I have major candida issues which I will be addressing with my naturopath just as soon as I give birth (it will likely require aggressive treatment and he wanted to wait until I had given birth). I finally managed to kick the yeast infection I'd had for 2 months and it was gone for about 2 weeks but now it's back. Meanwhile it's looking like I'll be giving birth in the next day or two. Sigh. Poor baby--I don't know that there's much I can do at this point but thought I'd check and see if anyone has any ideas?

More info...I don't have the kinds of infections that respond to the general natural forms of treatment such as garlic, yogurt, etc. These are generally severe and resistant to anything but aggressive treatment (7 day Monistat, which I know is horrible, barely will kick them).


----------



## mrsfrazier (Nov 3, 2007)

Hugs! I don't have a vaginal yeast infection, but this time around I am battling oral thrush and NOTHING has worked.....until I started this entire regimen:

Grapefruitseed Extract (pill form) four x per day
Probiotic pill 2-3x per day
Eat 2 cups plain yogurt everyday
No sugar, fruit, bread, pasta
Drink tons of lemon water to balance body's ph levels
Rinse with vinegar and water 3x per day
Switch my toothbrush a lot

And, even those did not work until I started treating at night with garlic paste yuck!
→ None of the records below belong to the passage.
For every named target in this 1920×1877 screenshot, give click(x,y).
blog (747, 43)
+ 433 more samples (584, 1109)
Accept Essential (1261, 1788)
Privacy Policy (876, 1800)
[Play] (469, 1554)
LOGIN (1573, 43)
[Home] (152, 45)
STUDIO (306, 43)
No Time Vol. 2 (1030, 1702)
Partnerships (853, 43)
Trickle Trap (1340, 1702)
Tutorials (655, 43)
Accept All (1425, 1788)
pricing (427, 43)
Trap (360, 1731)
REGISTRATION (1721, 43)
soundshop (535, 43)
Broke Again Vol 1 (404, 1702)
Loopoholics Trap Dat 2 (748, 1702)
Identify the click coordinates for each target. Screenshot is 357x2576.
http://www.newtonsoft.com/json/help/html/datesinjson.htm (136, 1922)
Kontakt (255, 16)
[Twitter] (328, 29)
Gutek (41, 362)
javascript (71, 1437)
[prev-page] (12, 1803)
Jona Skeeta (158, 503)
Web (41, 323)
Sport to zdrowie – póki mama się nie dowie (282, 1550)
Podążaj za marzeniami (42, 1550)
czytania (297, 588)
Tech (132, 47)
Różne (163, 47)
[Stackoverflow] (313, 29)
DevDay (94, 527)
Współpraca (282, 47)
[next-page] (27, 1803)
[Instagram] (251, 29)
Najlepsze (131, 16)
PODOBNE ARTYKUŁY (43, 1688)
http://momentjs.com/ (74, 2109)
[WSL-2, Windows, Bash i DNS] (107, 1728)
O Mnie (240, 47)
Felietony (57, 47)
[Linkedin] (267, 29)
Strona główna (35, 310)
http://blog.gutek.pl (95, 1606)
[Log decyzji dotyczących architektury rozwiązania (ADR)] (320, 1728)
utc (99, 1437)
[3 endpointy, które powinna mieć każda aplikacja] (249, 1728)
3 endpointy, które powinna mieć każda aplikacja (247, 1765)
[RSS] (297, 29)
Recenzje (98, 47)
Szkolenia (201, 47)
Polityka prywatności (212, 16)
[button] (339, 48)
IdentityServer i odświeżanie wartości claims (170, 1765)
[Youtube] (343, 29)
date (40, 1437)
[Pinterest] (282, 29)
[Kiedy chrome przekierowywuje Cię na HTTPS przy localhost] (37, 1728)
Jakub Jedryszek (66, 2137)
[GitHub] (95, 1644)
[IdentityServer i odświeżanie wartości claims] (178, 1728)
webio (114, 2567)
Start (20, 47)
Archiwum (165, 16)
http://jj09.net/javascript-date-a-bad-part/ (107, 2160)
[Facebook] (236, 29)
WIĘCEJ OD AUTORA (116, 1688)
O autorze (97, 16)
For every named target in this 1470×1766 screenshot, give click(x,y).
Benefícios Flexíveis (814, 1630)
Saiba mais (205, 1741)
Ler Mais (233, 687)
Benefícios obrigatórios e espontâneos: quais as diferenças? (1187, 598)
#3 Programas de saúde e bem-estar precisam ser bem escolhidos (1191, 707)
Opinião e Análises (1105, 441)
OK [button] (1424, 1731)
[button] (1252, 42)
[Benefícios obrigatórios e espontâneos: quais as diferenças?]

So, could you try the probiotics, grapefruitseed extract, eating yogurt, lemon water? and maybe garlic clove overnight combined with inserting some plain yogurt instead of meds like monistat? and wearing loose fitting underwear like boxers or something?

That is all I can think of, let me know if any of those sound like they might work! Good luck yeast is a tough bug to kick!


----------



## mrsfrazier (Nov 3, 2007)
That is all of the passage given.